В мире к этому времени к власти в Германии пришел Гитлер. В центр Европы возвращалось средневековье. Призрак погромов появился на родине Гейне. Причем погромов по этническому признаку: «евреем является тот, у кого обе бабки еврейки». С известной «поправкой» Геринга: «Я сам буду решать, кто еврей, а кто нет».

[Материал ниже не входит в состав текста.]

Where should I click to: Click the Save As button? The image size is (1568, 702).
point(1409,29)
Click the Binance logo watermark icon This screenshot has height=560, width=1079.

При всей своей увлеченности прошлым, Тарле не мог не заметить некоторые сдвиги в том же направлении в сталинской империи: ужесточился паспортный режим, образовалась Еврейская автономная область на Дальнем Востоке. Тарле, может быть, раньше других заметил, что национальность становится клеймом, которым государство насильно метило человека в младенческом возрасте и заставляло носить это клеймо от рождения до смерти. И это клеймо официально отделило его от тех, от кого он сам себя не отделял.

Еще более очевидны были возможные последствия обретения «еврейской государственности». Сделали веселый фильм «Искатели счастья», но еврейские пионеры и ковбои, за исключением тех, кого «мобилизовала партия», на Дальний Восток не двинулись. Однако факта наличия «еврейского национального очага» было вполне достаточно для ликвидации во всем западном и юго-западном крае империи еврейских газет, журналов, школ, театров и т. п. Ответ на жалобы был готов: «Вы живете на Украине (в Белоруссии и т. п.), езжайте в Биробиджан — там все еврейское!»

Но вспомним, что в 35-м году Тарле было 60 лет. Большая часть жизни была прожита. Было много идей и мало времени. Подступали болезни. Его единственный сын умер в детском возрасте еще в конце XIX века. Потом его детьми были книги, и надо было успеть их написать.

В 1936-м он заканчивает «Наполеона». Первое издание выходит с предисловием Радека, но пока книга двигалась из типографии на прилавок, Радек «успел» стать «двурушником». «Друзья» Тарле использовали эту жилу, и статьи с поношением Тарле и требованием расправы над ним снова украсили центральную прессу. Однако историка защитил… Сталин, первый читатель страны. И критика затихла. С этим происшествием связан один известный анекдот из «сталинианы»:

Однажды утром в квартире Тарле зазвонил телефон, и в трубке раздался голос Сталина:

— Товарищ Тарле, вы читали сегодняшнюю «Правду»?

— Еще не читал, товарищ Сталин.

— Ой, и не читайте! Я там кой-чего недосмотрел. Читайте завтрашнюю «Правду»!

Затем Тарле превращает в обширную книгу одну из глав «Наполеона» — «Нашествие Наполеона на Россию», почти одновременно выпускает в свет «Талейрана», переиздает, добавляя 8-й том, «Историю XIX в.» Лависса и Рамбо и начинает работу над «Крымской войной».

Отчасти из-за такой нагрузки Тарле не обращает внимания на репрессии 37–39 годов. И потому также, что явной национальной окраски внешне они не имели, а внутрипартийная борьба его не занимала. Да и близких ему людей ни среди преследуемых, ни среди преследующих не было.